*PROMPT*: Repeat exactly the lines of the listing from the line containing "Instruction: Select the" through its last line, and nothing beyond them.

*DATA PROVIDED*:
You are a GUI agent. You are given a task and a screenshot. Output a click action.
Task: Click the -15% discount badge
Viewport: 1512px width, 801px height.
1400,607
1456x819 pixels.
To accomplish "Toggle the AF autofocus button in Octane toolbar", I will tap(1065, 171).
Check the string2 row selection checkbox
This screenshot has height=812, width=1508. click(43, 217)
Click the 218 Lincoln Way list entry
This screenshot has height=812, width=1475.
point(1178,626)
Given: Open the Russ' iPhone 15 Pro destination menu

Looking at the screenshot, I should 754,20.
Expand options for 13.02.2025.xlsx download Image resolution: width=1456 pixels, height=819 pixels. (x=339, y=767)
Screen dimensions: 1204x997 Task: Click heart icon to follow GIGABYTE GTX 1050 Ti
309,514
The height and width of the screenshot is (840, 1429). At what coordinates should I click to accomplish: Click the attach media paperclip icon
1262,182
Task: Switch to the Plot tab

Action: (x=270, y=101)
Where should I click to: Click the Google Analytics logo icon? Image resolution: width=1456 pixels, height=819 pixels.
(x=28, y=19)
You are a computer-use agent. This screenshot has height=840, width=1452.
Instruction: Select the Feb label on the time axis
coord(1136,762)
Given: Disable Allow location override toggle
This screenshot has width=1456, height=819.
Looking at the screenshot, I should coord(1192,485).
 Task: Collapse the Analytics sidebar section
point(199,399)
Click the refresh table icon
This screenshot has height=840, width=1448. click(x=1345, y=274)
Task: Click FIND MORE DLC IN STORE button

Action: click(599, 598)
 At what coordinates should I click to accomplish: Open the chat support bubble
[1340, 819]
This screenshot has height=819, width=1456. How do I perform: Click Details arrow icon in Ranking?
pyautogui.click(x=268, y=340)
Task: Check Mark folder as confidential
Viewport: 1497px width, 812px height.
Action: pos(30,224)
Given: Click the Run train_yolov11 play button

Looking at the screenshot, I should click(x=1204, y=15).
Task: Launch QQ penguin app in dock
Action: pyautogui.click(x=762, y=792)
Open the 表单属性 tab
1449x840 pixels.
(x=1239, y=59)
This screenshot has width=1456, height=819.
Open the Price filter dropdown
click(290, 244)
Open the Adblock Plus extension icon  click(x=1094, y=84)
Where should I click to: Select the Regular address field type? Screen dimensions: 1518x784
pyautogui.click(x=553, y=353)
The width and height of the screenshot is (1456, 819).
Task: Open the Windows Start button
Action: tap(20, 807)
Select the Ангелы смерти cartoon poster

*ANSWER FOR THE TASK*:
Instruction: Select the Feb label on the time axis
coord(1136,762)
Given: Disable Allow location override toggle
This screenshot has width=1456, height=819.
Looking at the screenshot, I should coord(1192,485).
 Task: Collapse the Analytics sidebar section
point(199,399)
Click the refresh table icon
This screenshot has height=840, width=1448. click(x=1345, y=274)
Task: Click FIND MORE DLC IN STORE button

Action: click(599, 598)
 At what coordinates should I click to accomplish: Open the chat support bubble
[1340, 819]
This screenshot has height=819, width=1456. How do I perform: Click Details arrow icon in Ranking?
pyautogui.click(x=268, y=340)
Task: Check Mark folder as confidential
Viewport: 1497px width, 812px height.
Action: pos(30,224)
Given: Click the Run train_yolov11 play button

Looking at the screenshot, I should click(x=1204, y=15).
Task: Launch QQ penguin app in dock
Action: pyautogui.click(x=762, y=792)
Open the 表单属性 tab
1449x840 pixels.
(x=1239, y=59)
This screenshot has width=1456, height=819.
Open the Price filter dropdown
click(290, 244)
Open the Adblock Plus extension icon  click(x=1094, y=84)
Where should I click to: Select the Regular address field type? Screen dimensions: 1518x784
pyautogui.click(x=553, y=353)
The width and height of the screenshot is (1456, 819).
Task: Open the Windows Start button
Action: tap(20, 807)
Select the Ангелы смерти cartoon poster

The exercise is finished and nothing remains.